Zudem wurden konkrete Lösungen und vor allem praxiserprobte Tools für Unternehmen in diesem Kontext präsentiert. Über solche Tools verfügt das Fraunhofer Institut aus Magdeburg genauso wie die INTREST OG.

Das Programm steht Ihnen hier zum Download zur Verfügung.

* 1. Vortrag: Elektromobilität: Status in der Forschung und Herausforderungen für die Logistik + Einführung eines Energiemanagementsystems am Fraunhofer IFF - ein Erfahrungsbericht (Dipl.-Ing. Holger Seidel, Fraunhofer-Institut für Fabrikbetrieb und -automatisierung IFF, Magdeburg) 

In diesem Vortrag wurden die Erkenntnisse aus der langjährigen Forschungsarbeit des IFF Magdeburg im Hinblick auf das aktuell breit diskutierte Thema Elektromobilität im Kontext der Logistik vorgestellt sowie das Ergebnis aus dem bereits abgeschlossenen Energiemanagementprojekt, indem die gesamten Energieverbräuche des IFF automatisiert gemessen, visualisiert und schließlich reduziert wurden, präsentiert.  

* 2. Vortrag: Steigerung der Energieeffizienz durch intelligentes Supply  Chain Management (Prof. Dr.-Ing. Siegfried Augustin, ETRI-European Training and Research Institute, Österreich)

In diesem Vortrag hat Prof. Augustin das Thema Energieeffizienz im Kontext einer umfassenden Ressourceneffizienz diskutiert und darauf aufbauend Grundzüge eines Totale Ressource Managements vorgestellt. Dabei wurde auf den Stand und Handlungsbedarf hinsichtlich der Ressource Energie eingegangen, Lösungsansätze präsentiert sowie notwendige Rahmenbedingungen als auch Möglichkeiten und Barrieren aufgezeigt.

*3. Vortrag: HyLOG - mit Wasserstoff Energiewege neu denken (DI Michael Schubert, Fronius International GmbH) 

Wasserstoff kann aus erneuerbaren Energieträgern wie Photovoltaik und Wind dezentral vor Ort gewonnen werden. Er dient als Speichermedium und kann damit die fluktuierende Erzeugung ausgleichen. Als Antriebsenergie in Logistikfahrzeugen eingesetzt, ermöglicht er die vollkommene CO2 neutrale dezentrale Energiekette verbunden mit erheblichen Anwendungsvorteilen.
Jules Verne? Nein, bereits Realität bei Fronius. 

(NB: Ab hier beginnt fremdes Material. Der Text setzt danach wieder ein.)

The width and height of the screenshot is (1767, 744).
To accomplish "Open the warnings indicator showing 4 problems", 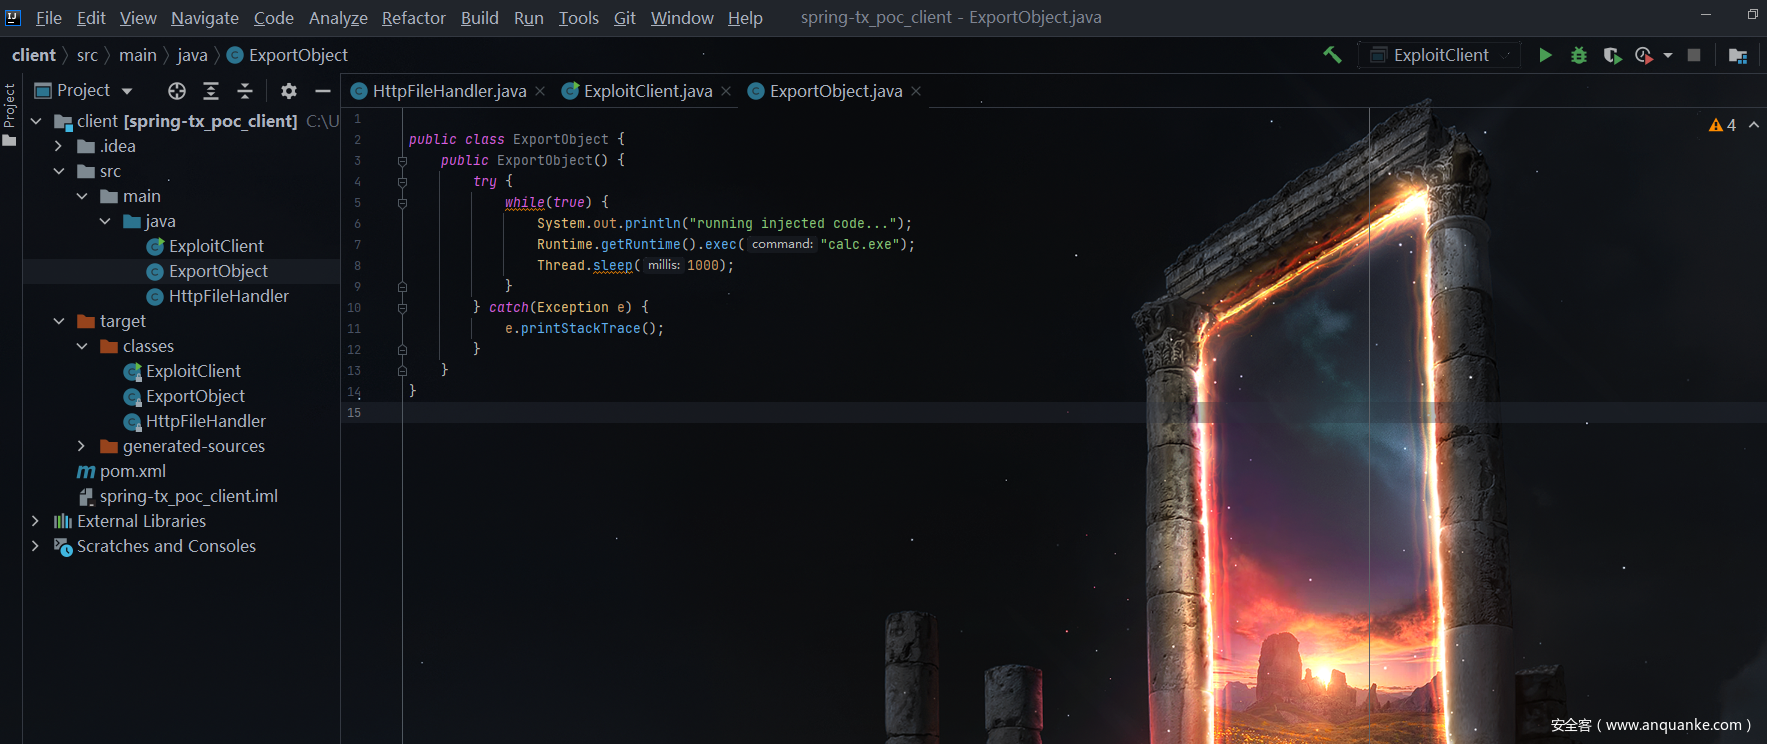I will pos(1722,125).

* 4. Vortrag: Nutzen und Potentiale des Einsatzes der Transportemissionsberechnungssoftware ITEQ bei Wögerer Transporte - ein Praxisbericht (Georg  Wögerer M.A., Wögerer Transporte GmbH, Amstetten, Österreich)

In diesem Vortrag wurden die Potentiale des Einsatzes der Transportemissionsberechnungssoftware ITEQ  präsentiert, die sich in einem ganzheitlichen Pilotprojekt bei  Wögerer Transporte gezeigt haben. Ausgehend, von einer kurzen Vorstellung des ITEQ-Tools wurden die Effekte der abgeleiteten, umgesetzten Maßnahmen bei  Wögerer Transporte qualitativ (Auswirkungen auf die Organisation und Mitarbeiter) und quantitativ (Ressourcen, Kosten- und Zeiteinsparung) präsentiert.

* 5. Vortrag: Nachhaltigkeit und Mobilität. Wertschöpfungspotenzial regionaler und überregionaler Akteure (Renate Burian MAS, M. Sc., Präsidentin, CERE Center of Excellence for Renewable Energy, Energy Efficiency and Environment, Wien, Österreich) 

In diesem Vortrag hat Frau Burian Konzepte, Herausforderungen und Lösungen im Kontext von Nachhaltigkeit und Mobilität vorgestellten und  Ergebnisse aus ausgewählten regionalen, nationalen wie überregionalen Projekten, die von CERE begleitet wurden, vorgestellt. 

*6. Vortrag: "Fabrik der Zukunft" - Energieeinsparung durch Industriebetrieb in Passivbauweise (GF Herbert Huemer, XOLAR GmbH, Eberstalzell) 

Das Firmengebäude von Xolar ist das erste europäische Industriegebäude in Passivhaus-Bauweise, welches ohne konventionelles Heizsystem auskommt. Sonnenwärme wird unter dem Hallenboden gespeichert und heizt so das Gebäude im Winter. Dafür werden 800 m² Sonnenkollektoren über den Sheds und 300 m² an der Fassade eingesetzt. Gebäudekonzept und erste Erfahrungen nach der Realisierung wurden dargestellt.